Once we’re here, there’s nothing that cannot be implemented in C#2.0.

 

What do we need ?

There is plenty of things in Linq to Object, and I prefer to say right now that we will not have the full integrated query syntax !

Implementing the static Enumerable class is not very difficult, let’s provide a implementation for Where and Select :

  public static class Enumerable

  {

    public static IEnumerable<T> Where<T>(

                     IEnumerable<T> source,

                     Predicate<T> predicate)

   {

      if (source == null)

        throw new ArgumentNullException("source");

      if (predicate == null)

        throw new ArgumentNullException("predicate");

 

      return WhereIterator(source, predicate);

   }

 

   private static IEnumerable<T> WhereIterator<T>(

                            IEnumerable<T> source,

                            Predicate<T> predicate)

   {

      foreach (T item in source)

        if (predicate(item))

          yield return item;

   }

 

   public static IEnumerable<TResult> Select<T, TResult>(

                            IEnumerable<T> source,

                            Func<T, TResult> projection)

   {

      if (source == null)

        throw new ArgumentNullException("source");

      if (projection == null)

        throw new ArgumentNullException("projection");

 

      return SelectIterator(source, projection);

   }

 

   private static IEnumerable<TResult> SelectIterator<T, TResult>(

                              IEnumerable<T> source,

                              Func<T, TResult> projection)

   {

      foreach (T item in source)

         yield return projection(item);

   }

 

    //...

}

You can notice that I’m splitting the methods in a part that does argument check and another one that makes the actual iteration process. This is because the iterator code will only get called when actually iterating, and it will be really hard to find out why the code throws an exception at that moment. By performing argument checking in a non-iterator method, the exception is thrown at actual method call.

 

Since C#2.0 doesn’t support extension methods we’ll have to find something so that the code doesn’t look ugly as in the final translation above.

 

Simulating extension methods in C#2.0

Extension methods are just syntactic sugar and are simply converted to a static method call by the compiler :

  books.Where(predicate)

  // is translated to

  Enumerable.Where(books, predicate)

If we can wrap the books variable in a kind of C++ smart pointer providing the Where method, the trick is done.

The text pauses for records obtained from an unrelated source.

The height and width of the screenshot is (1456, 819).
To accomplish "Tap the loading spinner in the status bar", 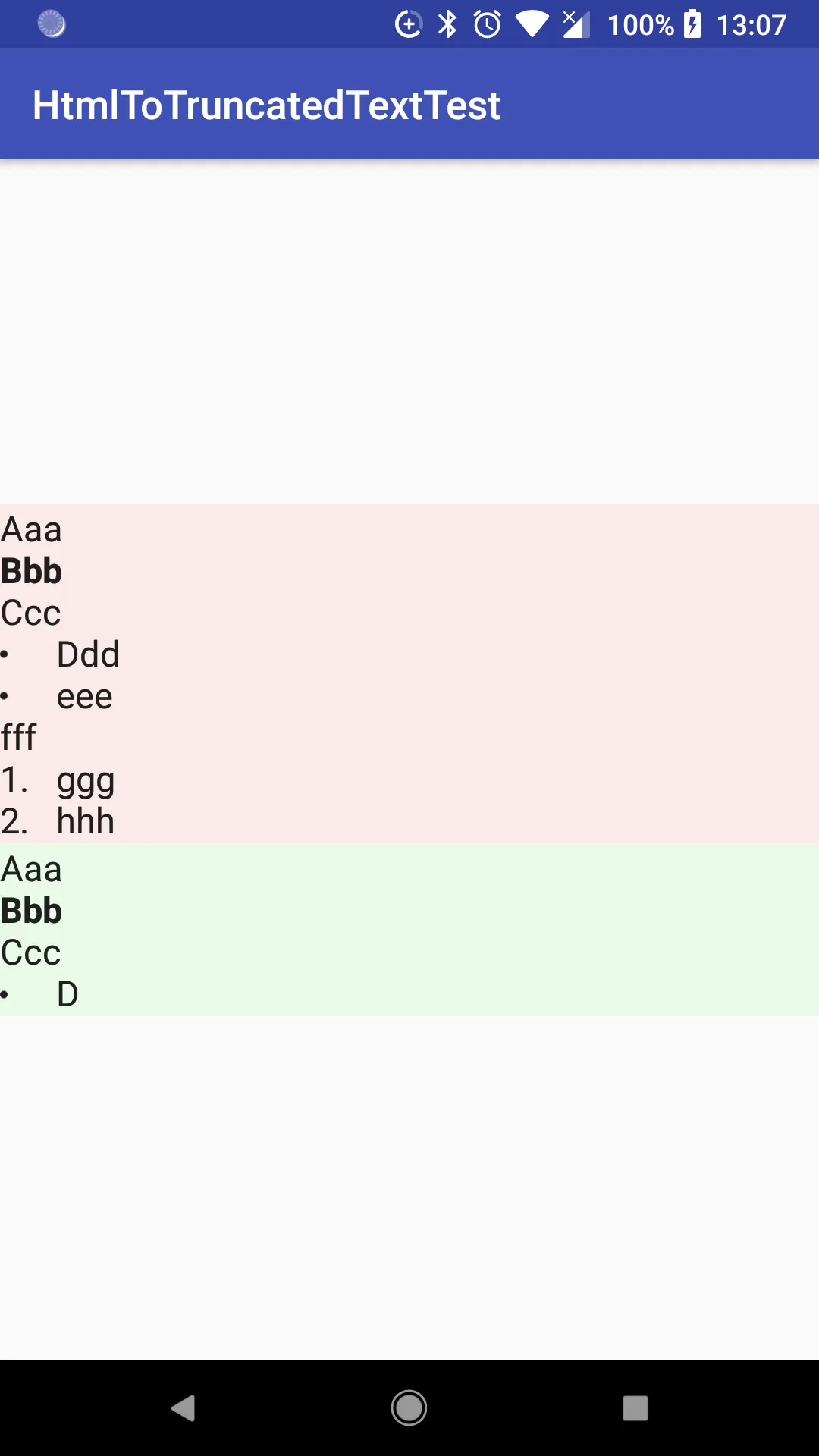I will pos(52,24).
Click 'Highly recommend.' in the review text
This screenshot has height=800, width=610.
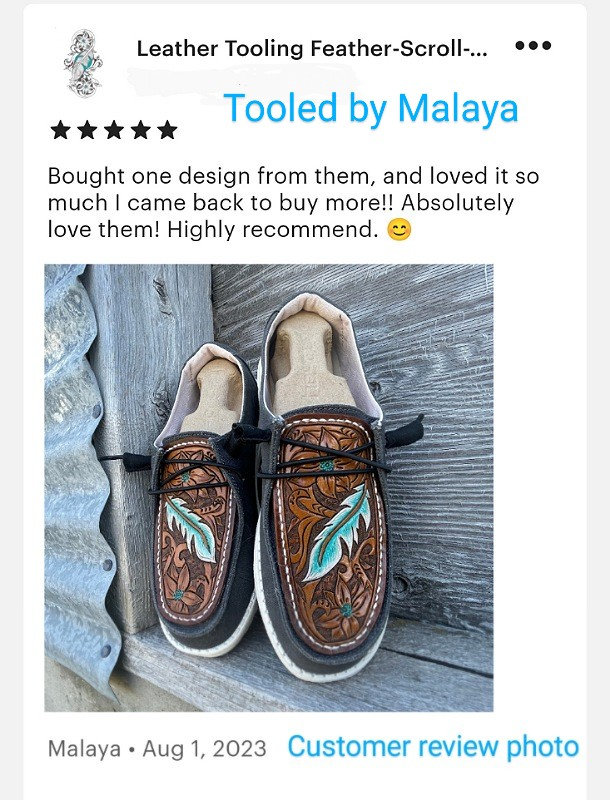click(x=272, y=230)
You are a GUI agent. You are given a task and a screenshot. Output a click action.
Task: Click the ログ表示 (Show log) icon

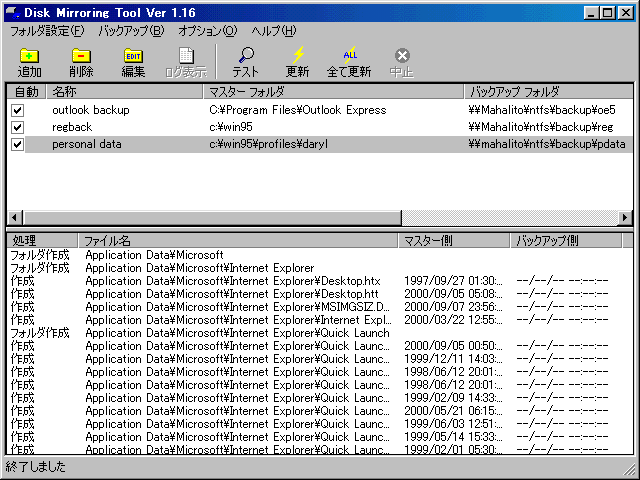185,56
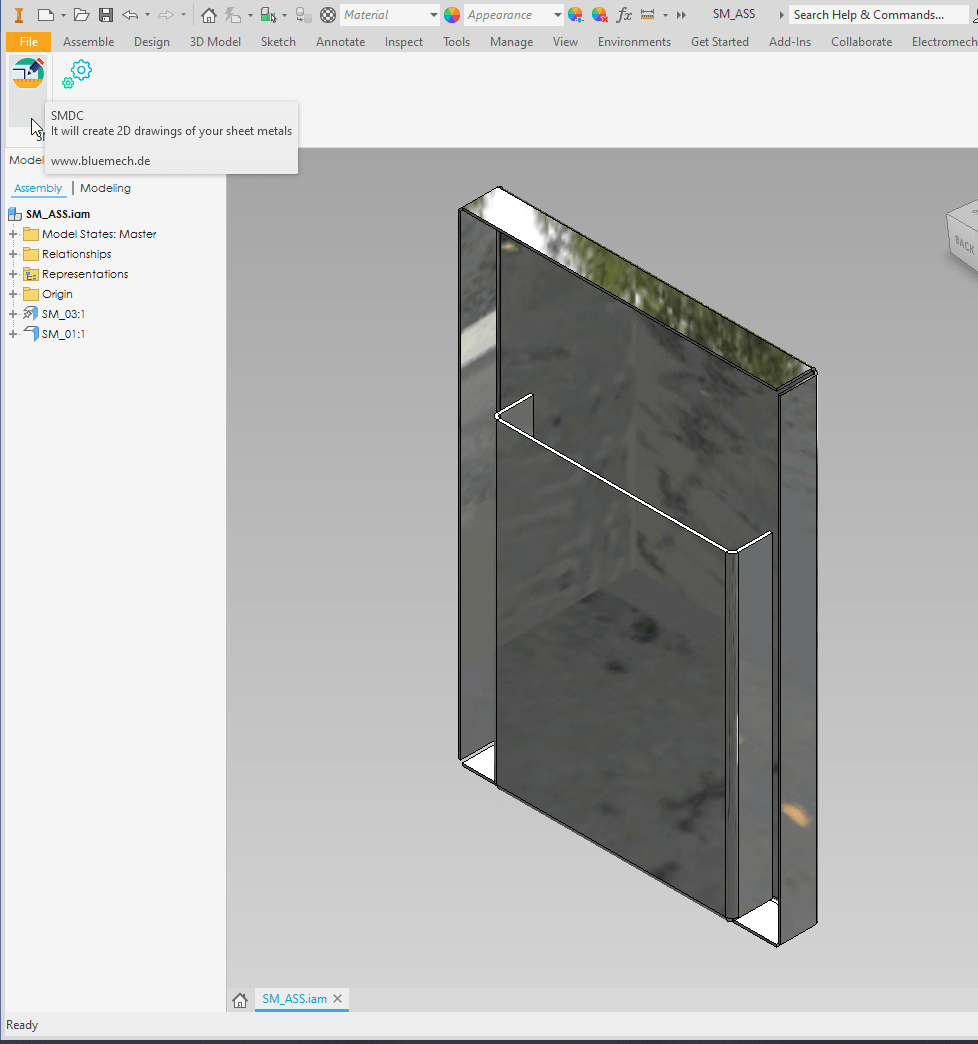The width and height of the screenshot is (978, 1044).
Task: Click the Search Help & Commands field
Action: pos(868,15)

To do this, we will use a small struct that encapsulate the IEnumerable<> interface :

  public struct Enumerable<T> : IEnumerable<T>

  {

     private readonly IEnumerable<T> source;

 

     public Enumerable(IEnumerable<T> source)

     {

        this.source = source;

     }

 

 

     public IEnumerator<T> GetEnumerator()

     {

        return source.GetEnumerator();

     }

 

     IEnumerator IEnumerable.GetEnumerator()

     {

        return GetEnumerator();

     }

 

     public Enumerable<T> Where(Predicate<T> predicate)

     {

        return new Enumerable<T>(

            Enumerable.Where(source, predicate)

        );

     }

 

     public Enumerable<TResult> Select<TResult>(

                       Func<T, TResult> projection)

     {

        return new Enumerable<TResult>(

            Enumerable.Select(source, projection)

         );

     }

 

     //...

}

The return type is Enumerable<> so that calls can be chained.

 

We can had a small helper to make the smart pointer creation shorter :

  public static class Enumerable

  {

    public static Enumerable<T> From<T>(

                    IEnumerable<T> source)

    {

       return new Enumerable<T>(source);

    }

    //...

}

Now we can write :

  IEnumerable<string> paperBackTitles =

    Enumerable.From(books)

     .Where(delegate(Book book){return book.PublicationYear == 2009;})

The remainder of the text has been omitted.